THE High Court will rule today on whether there is a chance the en bloc sale of Horizon Towers can still go through.
With the high-profile case having attracted huge interest amid Singapore’s en bloc fever, all eyes will be on Justice Choo Han Teck as he announces his verdict on a decision by the Strata Titles Board (STB) in August to dismiss Horizon Towers’ application for a collective-sale order.
If Justice Choo decides the board was right in its dismissal, it will spell the end of the collective sale. But if he rules that the board erred, the application will go back to STB to be heard again.
Justice Choo has had to decide whether STB was right to throw out Horizon Towers’ application - before hearing its merits - because the collective-sale agreement appended to it was missing three signature pages.
The majority owners who consented to the en bloc sale have argued that the omission was a technical ‘oversight’ that can easily be amended. The minority sellers who object to the sale say the omission is significant and one of many.
Justice Choo’s decision will affect some 270 owners in the Leonie Hill development, and the reaction in the public gallery today is expected to be considerable whichever way he rules.
While some owners are against the collective sale, others want it to proceed. ‘I agreed to the sale and I want it to go through - not get stuck on some technicality - so I can move on,’ one owner told BT last week.
Justice Choo’s ruling will also determine whether a lawsuit hanging over the heads of the majority owners will go ahead. The buyers of Horizon Towers - Hotel Properties (HPL) and its partners - will move to sue the owners for up to $1 billion in damages if the sale falls through.

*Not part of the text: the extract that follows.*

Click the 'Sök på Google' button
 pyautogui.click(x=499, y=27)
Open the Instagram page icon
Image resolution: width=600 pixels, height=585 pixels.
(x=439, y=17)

HPL and its partners allege that the majority sellers failed to do their part to honour the sale agreement - that is, do their utmost to submit a proper application to STB. HPL is also angered by what it believes are attempts by some majority sellers to scupper the deal after it was signed.
In an affidavit submitted to court in support of its claim against the sellers, HPL alleges that anonymous letters were circulated among Horizon Towers owners asking them to rescind the sale agreement because neighbouring properties were starting to fetch better prices.
HPL and its partners agreed in February to buy Horizon Towers for $500 million. But nearby developments such as The Grangeford subsequently started going for double the per square foot amount.
After STB threw out Horizon Towers’ application, HPL and its partners fought a very public battle with the majority sellers as it sought to convince them to extend the sale completion deadline. The sellers eventually agreed to extend the deadline to Dec 11, which buys the parties enough time to complete the deal if the High Court decides today to overrule STB’s decision.
HPL and its partners have halted legal proceedings against the majority sellers but say that they will restart them should the sale fall through.
The outcome of the sale will remain uncertain even if the High Court decides today to send the application back to STB. STB’s schedule is believed to be full, which could affect chances for Horizon Towers’ application to be heard in time.
STB will also need to hear the application all over again - including its merits - as well as objections by the minority.